We recently analyzed the total economic losses associated with the current border slowdown based on recent evidence regarding increased delays and structural issues. If these problems result in a one-third reduction in trade through border ports of entry that extends over three months, the cost to the U.S. economy includes over $69 billion in gross product and 620,236 job-years when multiplier effects are considered.
As a major exporting and importing state with an extended southern border, Texas is particularly hard hit by the slowdown. In fact, the state is responsible for about 35 percent of all trade with Mexico.
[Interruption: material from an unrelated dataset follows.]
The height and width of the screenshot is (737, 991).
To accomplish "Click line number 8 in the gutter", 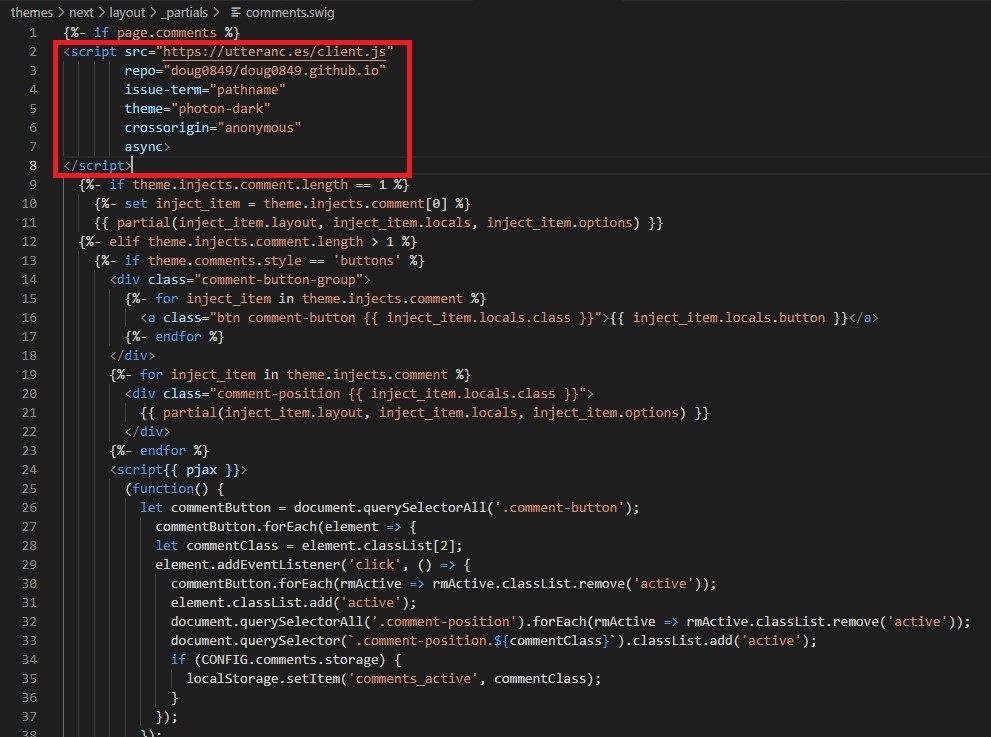I will pos(33,165).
We estimate that if the increased delays and structural issues reduce trade as detailed above, losses to the state would total nearly $32.6 billion in gross product and 292,566 job-years (when multiplier effects are considered). Along the Texas border, this dislocation would represent a 9.5 percent drop in output and a 9.8 percent drop in employment, including significant disruptions in local logistics and retail activity.
One reason border delays are so damaging for the economy is that they interrupt cross-border supply chains. Since the North American Free Trade Agreement was ratified decades ago, member nations have taken advantage of the low to no tariff environment to develop complex supply chains where intermediate goods produced in one country are imported for incorporation into final goods in another. Intermediate goods flow back and forth across the border to optimize advantages in workforce or infrastructure, and it is typical for supply chains of numerous industries such as automotive and medical device production to cross the border multiple times during the manufacturing process. Slowing at the border disrupts this pattern, causing harm to companies in both nations.
The economies of the United States and Mexico are inextricably intertwined to the benefit of both. In fact, facilitating integration would lead to greater growth on both sides of the border. By contrast, delays at the border can cause losses of billions of dollars in gross product. Solving these problems is in the mutual interest of the U.S. and Mexico. The time is now!